[Click-target entries]
··········
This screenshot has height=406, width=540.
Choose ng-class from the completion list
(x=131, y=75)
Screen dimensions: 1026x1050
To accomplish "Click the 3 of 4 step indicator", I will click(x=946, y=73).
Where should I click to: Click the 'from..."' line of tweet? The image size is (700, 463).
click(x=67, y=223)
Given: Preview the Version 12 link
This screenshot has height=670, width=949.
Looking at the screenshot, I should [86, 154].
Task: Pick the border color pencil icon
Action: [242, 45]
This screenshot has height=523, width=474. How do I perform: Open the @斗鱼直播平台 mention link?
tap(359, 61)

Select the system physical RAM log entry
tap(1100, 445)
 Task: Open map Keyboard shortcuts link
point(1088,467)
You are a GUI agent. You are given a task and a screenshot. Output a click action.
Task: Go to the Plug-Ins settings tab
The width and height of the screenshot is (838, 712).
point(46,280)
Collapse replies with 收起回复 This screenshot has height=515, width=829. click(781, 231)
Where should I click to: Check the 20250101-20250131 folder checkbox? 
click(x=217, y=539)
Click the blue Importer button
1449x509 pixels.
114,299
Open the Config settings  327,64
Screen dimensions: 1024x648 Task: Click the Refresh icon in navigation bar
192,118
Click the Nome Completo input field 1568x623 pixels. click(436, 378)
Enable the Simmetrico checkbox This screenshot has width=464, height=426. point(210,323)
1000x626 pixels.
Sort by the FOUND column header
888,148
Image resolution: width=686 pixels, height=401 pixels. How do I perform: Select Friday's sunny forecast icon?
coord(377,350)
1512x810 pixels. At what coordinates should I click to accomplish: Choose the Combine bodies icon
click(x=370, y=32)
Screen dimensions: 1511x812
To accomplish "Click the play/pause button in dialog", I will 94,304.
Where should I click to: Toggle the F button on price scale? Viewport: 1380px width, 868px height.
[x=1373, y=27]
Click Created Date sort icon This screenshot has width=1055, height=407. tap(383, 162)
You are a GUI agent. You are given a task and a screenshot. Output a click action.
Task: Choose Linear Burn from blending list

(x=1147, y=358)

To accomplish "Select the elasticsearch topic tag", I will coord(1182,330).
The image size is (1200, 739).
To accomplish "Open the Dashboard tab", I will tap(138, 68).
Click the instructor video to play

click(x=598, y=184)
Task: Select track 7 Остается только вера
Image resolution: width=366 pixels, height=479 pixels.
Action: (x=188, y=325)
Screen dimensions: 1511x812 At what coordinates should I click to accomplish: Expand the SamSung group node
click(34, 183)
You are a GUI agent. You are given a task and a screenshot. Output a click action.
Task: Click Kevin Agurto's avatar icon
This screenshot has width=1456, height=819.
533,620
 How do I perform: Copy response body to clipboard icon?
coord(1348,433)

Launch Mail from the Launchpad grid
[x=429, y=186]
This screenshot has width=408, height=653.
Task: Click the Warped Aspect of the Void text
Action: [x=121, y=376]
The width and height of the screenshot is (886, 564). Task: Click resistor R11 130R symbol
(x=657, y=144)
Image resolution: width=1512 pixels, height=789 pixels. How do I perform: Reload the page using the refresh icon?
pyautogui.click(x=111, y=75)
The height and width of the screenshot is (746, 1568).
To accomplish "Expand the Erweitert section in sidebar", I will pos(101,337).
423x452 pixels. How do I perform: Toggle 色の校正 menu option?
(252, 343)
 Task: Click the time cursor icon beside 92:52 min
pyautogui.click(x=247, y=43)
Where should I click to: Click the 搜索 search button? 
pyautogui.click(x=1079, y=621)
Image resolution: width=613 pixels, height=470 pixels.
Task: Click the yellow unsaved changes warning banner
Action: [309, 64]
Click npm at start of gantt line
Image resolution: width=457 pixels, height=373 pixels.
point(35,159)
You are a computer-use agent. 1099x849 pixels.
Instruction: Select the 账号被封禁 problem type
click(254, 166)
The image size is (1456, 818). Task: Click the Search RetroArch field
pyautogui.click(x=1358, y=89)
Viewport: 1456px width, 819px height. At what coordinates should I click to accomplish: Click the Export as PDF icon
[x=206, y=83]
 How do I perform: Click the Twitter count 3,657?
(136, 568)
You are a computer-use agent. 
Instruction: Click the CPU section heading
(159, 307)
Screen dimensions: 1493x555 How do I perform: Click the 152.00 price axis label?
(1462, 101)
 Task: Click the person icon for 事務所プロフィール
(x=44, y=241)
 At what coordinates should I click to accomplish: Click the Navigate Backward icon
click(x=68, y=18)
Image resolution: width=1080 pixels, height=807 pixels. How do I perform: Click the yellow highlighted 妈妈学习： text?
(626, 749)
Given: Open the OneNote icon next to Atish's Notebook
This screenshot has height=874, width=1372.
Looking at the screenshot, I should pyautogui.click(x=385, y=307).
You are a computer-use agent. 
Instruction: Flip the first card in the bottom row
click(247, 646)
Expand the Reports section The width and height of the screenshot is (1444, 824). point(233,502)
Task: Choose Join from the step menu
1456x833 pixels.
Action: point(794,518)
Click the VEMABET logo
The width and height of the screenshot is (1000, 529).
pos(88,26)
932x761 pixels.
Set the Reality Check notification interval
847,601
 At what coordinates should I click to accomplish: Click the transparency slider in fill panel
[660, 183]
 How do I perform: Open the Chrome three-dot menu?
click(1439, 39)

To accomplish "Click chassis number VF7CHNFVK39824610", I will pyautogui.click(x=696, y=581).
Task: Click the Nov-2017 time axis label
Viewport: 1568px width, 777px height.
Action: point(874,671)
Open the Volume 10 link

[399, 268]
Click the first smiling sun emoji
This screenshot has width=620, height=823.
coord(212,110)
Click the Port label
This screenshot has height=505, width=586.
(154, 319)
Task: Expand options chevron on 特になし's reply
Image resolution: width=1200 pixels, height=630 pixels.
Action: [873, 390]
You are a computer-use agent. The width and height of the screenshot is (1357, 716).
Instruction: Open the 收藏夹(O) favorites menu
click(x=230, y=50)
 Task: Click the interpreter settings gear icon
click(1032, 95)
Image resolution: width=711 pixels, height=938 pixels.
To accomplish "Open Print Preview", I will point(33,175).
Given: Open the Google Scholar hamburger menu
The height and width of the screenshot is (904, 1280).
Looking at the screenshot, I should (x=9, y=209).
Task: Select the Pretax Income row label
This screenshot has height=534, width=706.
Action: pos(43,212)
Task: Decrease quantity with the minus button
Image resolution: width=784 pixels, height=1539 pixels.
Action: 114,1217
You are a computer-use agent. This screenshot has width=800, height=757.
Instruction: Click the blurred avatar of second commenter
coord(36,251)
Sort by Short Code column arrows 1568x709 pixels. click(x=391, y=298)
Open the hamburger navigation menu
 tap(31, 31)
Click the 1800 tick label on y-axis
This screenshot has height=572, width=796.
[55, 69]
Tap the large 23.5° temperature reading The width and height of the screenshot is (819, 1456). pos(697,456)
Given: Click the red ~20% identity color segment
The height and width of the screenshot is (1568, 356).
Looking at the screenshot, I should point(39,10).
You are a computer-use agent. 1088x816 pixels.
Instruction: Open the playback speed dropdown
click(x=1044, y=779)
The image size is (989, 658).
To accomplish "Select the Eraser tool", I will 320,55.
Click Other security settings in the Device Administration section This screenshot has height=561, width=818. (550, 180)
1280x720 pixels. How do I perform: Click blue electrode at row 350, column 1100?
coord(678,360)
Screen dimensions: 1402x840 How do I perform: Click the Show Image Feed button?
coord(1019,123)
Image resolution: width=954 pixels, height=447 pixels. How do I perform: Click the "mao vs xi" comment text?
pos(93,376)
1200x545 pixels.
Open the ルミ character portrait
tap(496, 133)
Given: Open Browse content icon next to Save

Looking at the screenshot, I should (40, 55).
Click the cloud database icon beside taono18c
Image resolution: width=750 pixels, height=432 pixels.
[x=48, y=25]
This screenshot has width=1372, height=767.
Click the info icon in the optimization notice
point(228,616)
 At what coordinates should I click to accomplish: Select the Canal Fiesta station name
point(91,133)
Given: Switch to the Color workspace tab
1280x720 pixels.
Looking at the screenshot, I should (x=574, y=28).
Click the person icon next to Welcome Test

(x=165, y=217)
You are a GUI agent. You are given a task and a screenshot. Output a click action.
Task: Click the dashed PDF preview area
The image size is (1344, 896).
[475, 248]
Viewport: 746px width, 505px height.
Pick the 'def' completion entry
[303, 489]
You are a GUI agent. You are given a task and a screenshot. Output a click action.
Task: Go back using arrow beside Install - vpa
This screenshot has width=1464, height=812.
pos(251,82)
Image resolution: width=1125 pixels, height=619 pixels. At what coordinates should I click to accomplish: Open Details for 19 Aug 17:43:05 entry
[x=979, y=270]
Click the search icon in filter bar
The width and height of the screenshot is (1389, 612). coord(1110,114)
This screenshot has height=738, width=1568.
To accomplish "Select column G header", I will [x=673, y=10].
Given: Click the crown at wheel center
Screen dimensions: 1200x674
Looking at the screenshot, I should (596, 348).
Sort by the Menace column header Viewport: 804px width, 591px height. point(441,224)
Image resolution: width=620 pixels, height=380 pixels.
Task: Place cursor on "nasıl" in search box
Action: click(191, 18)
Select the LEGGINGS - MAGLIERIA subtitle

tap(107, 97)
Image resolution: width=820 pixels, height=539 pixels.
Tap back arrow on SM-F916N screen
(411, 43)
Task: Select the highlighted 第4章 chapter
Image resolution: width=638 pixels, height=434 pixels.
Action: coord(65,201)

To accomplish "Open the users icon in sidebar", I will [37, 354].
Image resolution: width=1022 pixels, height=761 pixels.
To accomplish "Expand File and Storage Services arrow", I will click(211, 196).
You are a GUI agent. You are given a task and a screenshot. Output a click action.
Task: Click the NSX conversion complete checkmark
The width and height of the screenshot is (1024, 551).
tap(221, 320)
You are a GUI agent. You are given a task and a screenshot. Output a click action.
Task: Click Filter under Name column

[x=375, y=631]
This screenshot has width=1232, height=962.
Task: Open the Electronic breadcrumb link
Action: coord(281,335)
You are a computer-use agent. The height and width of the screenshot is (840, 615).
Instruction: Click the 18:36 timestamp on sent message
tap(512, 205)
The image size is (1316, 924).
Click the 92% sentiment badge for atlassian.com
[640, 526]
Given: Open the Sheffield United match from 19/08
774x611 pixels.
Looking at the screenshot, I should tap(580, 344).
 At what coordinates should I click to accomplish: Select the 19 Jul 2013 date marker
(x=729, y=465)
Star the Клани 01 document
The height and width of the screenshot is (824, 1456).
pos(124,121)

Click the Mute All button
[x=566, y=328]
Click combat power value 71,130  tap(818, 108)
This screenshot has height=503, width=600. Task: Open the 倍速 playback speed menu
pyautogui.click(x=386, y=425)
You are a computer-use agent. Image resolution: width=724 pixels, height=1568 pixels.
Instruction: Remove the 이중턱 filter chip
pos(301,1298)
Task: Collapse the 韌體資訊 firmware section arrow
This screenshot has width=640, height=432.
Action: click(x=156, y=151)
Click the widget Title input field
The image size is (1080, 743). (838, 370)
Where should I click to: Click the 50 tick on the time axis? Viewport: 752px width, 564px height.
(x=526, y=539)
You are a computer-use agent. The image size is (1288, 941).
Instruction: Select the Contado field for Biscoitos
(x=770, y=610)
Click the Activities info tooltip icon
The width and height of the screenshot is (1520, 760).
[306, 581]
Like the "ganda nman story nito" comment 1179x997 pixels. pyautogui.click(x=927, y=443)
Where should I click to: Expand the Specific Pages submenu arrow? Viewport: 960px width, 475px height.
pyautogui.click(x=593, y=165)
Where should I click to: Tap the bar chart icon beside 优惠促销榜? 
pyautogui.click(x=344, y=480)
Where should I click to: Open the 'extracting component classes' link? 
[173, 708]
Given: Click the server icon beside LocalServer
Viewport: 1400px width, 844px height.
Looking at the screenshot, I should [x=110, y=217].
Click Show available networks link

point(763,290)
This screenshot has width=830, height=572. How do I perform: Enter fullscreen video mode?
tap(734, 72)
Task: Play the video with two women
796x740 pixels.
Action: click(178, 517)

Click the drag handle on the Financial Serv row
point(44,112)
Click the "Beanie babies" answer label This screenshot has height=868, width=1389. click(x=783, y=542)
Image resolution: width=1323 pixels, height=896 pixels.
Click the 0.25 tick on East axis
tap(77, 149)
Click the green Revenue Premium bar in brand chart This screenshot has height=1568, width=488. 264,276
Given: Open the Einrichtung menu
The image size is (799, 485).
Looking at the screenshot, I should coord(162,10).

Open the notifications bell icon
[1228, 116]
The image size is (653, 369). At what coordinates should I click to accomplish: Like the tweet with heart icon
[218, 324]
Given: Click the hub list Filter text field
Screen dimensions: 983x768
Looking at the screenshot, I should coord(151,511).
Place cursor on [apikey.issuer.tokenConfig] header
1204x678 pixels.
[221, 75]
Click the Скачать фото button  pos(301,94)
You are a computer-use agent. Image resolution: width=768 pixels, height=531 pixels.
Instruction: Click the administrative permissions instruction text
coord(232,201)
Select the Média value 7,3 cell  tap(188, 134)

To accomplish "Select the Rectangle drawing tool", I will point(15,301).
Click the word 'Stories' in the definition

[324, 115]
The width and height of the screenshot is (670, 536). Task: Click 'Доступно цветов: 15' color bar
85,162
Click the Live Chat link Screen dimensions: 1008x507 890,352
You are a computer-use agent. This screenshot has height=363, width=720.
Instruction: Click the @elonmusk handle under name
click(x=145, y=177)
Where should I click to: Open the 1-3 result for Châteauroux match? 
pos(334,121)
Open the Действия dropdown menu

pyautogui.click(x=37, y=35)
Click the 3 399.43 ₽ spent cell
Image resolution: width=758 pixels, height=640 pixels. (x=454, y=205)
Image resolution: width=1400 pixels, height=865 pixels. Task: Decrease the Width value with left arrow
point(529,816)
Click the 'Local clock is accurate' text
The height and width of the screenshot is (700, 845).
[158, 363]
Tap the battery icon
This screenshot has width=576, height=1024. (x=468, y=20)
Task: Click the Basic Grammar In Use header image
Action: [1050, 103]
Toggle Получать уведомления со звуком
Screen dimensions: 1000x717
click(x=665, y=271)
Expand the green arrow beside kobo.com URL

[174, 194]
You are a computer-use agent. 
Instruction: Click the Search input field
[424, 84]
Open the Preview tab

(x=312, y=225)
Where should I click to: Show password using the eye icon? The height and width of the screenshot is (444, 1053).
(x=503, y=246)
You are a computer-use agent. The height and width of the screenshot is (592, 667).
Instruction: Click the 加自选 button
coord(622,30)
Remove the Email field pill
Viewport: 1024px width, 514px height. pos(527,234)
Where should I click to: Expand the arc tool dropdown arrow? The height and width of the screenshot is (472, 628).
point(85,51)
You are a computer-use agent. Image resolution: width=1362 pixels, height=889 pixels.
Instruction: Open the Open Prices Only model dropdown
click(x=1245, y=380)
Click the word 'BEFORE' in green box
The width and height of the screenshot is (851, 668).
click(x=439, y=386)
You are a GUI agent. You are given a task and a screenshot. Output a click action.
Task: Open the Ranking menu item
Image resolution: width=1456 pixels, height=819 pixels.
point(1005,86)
··········
_PROMPT_: Please express the entries as a JSON list of strings, one string per line, leaving out blank lines. Cover only the lines starting at the first line of the entries and ending at the line that contains "Collapse replies with", including both ends.

_FINISHED EXERCISE_:
[
  "This screenshot has height=406, width=540.",
  "Choose ng-class from the completion list",
  "(x=131, y=75)",
  "Screen dimensions: 1026x1050",
  "To accomplish \"Click the 3 of 4 step indicator\", I will click(x=946, y=73).",
  "Where should I click to: Click the 'from...\"' line of tweet? The image size is (700, 463).",
  "click(x=67, y=223)",
  "Given: Preview the Version 12 link",
  "This screenshot has height=670, width=949.",
  "Looking at the screenshot, I should [86, 154].",
  "Task: Pick the border color pencil icon",
  "Action: [242, 45]",
  "This screenshot has height=523, width=474. How do I perform: Open the @斗鱼直播平台 mention link?",
  "tap(359, 61)",
  "Select the system physical RAM log entry",
  "tap(1100, 445)",
  " Task: Open map Keyboard shortcuts link",
  "point(1088,467)",
  "You are a GUI agent. You are given a task and a screenshot. Output a click action.",
  "Task: Go to the Plug-Ins settings tab",
  "The width and height of the screenshot is (838, 712).",
  "point(46,280)",
  "Collapse replies with 收起回复 This screenshot has height=515, width=829. click(781, 231)"
]